Using Gurobi with R and Python

Using Gurobi with RStudio

  1. Register a Gurobi account as an academic user at https://pages.gurobi.com/registration . Please register as a student using your university email address and don’t lose the password.

  2. Request for a license at https://www.gurobi.com/downloads/end-user-license-agreement-academic/ and you will obtain a Gurobi key. Copy and paste the Gurobi key to the terminal.

  3. Go to https://www.gurobi.com/downloads/gurobi-optimizer-eula/ , read and accept the End User License Agreement. Then download the current version of Gurobi optimizer. Install the optimizer with default settings.

  4. Run the following R command in RStudio:

install.packages('<R-package-file>', repos=NULL)

install.packages('slam')

In <R-package-file>, put the directory of your Gurobi installation. (The default <R-package-file> for Gurobi 9.1.2 is /opt/gurobi912/linux64 for Linux, c:\gurobi912\win64 for 64-bit Windows, and /Library/gurobi912/mac64 for Mac). You should browse the <installdir>/R directory to find the exact name of the file for your platform (the Linux package is in file gurobi_9.1-2_R_4.0.2.tar.gz, the Windows package is in file gurobi_9.1-2.zip, and the Mac package is in file gurobi_9.1-2_R_4.0.2.tgz).

For example, on my machine, the first command looks like this:

install.packages('/Library/gurobi912/mac64/R/gurobi_9.1-2_R_4.0.2.tgz', repos=NULL)

  1. Now you should be able to solve linear programming problem with Gurobi in RStudio.
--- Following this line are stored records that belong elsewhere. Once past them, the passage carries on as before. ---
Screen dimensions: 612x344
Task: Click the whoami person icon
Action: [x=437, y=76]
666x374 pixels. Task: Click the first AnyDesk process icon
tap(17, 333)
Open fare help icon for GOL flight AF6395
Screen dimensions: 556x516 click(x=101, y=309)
Try running the following piece of code:

# This example formulates and solves the following simple LP model:

# maximize

# x + 2 y + 3 z

# subject to

# x + y <= 1

# y + z <= 1

library(Matrix)

library(gurobi)

M <- list()

M$A <- matrix(c(1,1,0,0,1,1), nrow=2, byrow=T)

M$obj <- c(1,2,3)

M$modelsense <- 'max'

M$rhs <- c(1,1)

M$sense <- c('<', '<')

result <- gurobi(M)

print(result$objval)

print(result$x)


Using Gurobi with Anaconda Python in Jupyter Notebook

Anaconda Python Installation

Python is a popular language for research computing, data science AND and general-purpose programming. We recommend using Anaconda, an all-in-one installer of python and many of it's most useful packages for scientific computing. Please make sure you install Python version 3.x (e.g., 3.6 is fine).

We can learn Python using the Jupyter notebook, a programming environment that runs in a web browser. For this to work you will need a reasonably up-to-date browser. The current versions of the Chrome, Safari and Firefox browsers are all supported (some older browsers, including Internet Explorer version 9 and below, are not).

Windows

  1. Open (https://www.anaconda.com/download/#windows) with your web browser.
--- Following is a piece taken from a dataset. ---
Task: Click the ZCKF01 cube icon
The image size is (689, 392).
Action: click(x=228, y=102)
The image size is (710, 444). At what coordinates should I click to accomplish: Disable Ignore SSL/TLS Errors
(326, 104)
  2. Download the Python 3 installer for Windows.

  3. Install Python 3 using all of the defaults for installation except make sure to check Add Anaconda to my PATH environment variable.

macOS

  1. Open (https://www.anaconda.com/download/#macos) with your web browser.

  2. Download the Python 3 installer for OS X.

  3. Install Python 3 using all of the defaults for installation.

Installing Gurobipy

  1. Register a Gurobi account as an academic user at https://pages.gurobi.com/registration . Please register as a student using your university email address and don’t lose the password.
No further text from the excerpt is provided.